# Vibration Problem Anyone?



## Henry646 (Jul 30, 2004)

I just got my car yesterday and today when i drove it, it shakes back and fourth like crazy. It shakes most when i am not accereation or breaking. but after a whlie of driving it went away. Could it be the breaks or the transmission?


----------



## Token Moron (Mar 28, 2003)

youre being too vague....we need more info. it can be anything...possibly motor mounts


----------



## Henry646 (Jul 30, 2004)

AjRaCeR805 said:


> youre being too vague....we need more info. it can be anything...possibly motor mounts


 It might be the motor mounts but it only shake back and fourth for a while then it stops for a while. Its an on and off thing and happens during normal driving (normal roads) at any RPM. Its a mystery.


----------



## Stephen Max (Aug 18, 2003)

Could be tires. They go out of round when they delaminate internally.


----------



## hammi69 (Aug 10, 2004)

*got some jerking...*



Henry646 said:


> I just got my car yesterday and today when i drove it, it shakes back and fourth like crazy. It shakes most when i am not accereation or breaking. but after a whlie of driving it went away. Could it be the breaks or the transmission?
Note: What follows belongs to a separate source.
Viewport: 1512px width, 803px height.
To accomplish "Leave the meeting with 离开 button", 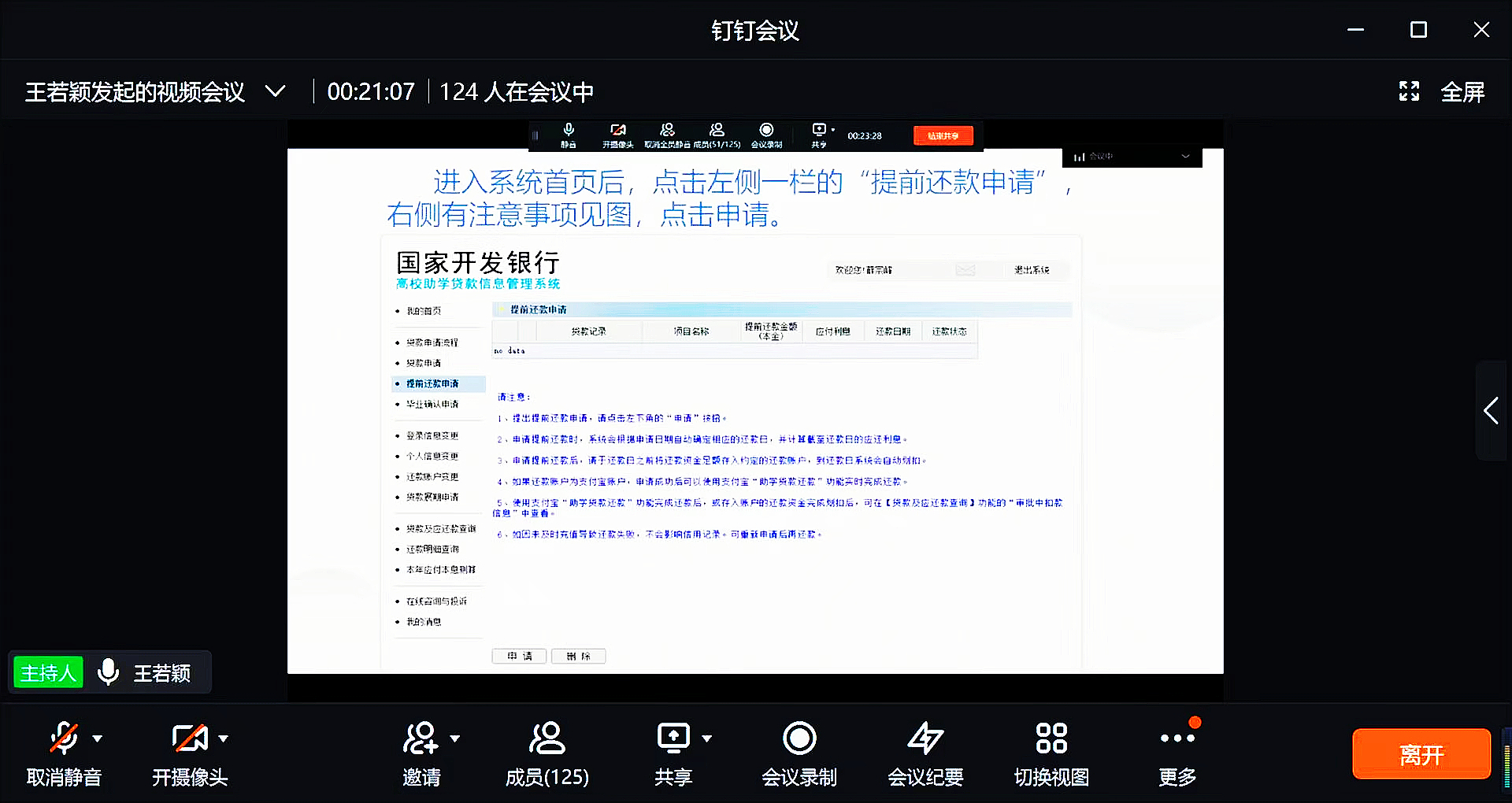I will tap(1421, 754).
I have an '86 Maxima. When cold or just at the "C" mark on the thermometer, the car will jerk as I step on the gas to accelerate. I have an automatic. You get a similar feeling, when driving a manual, when you are almost about to stall in first gear. But when the car gets warm, the jerking goes away.


----------



## cardana24 (Oct 15, 2003)

could be motor mounts...or if the car had been sitting for a while before you bought it the tires could have flat spots...or a wheel could be out of balance...I would make sure the wheels are properly balanced before I did anything else.


----------



## E_CARP (Apr 26, 2005)

*Vibration?*

Hi I'm new here, and I have a rumble when starting from a standstill in low range only! Sounds a lot like Hammie's from above. it seems to go away when it shifts to 2nd, could it be a u-joint? The car is new to me, has 167,000 on the clock, but drives great otherwise. It's an '84 Maxima Wagon, if that makes a difference. Any comments are welcome, thanks, Earl


----------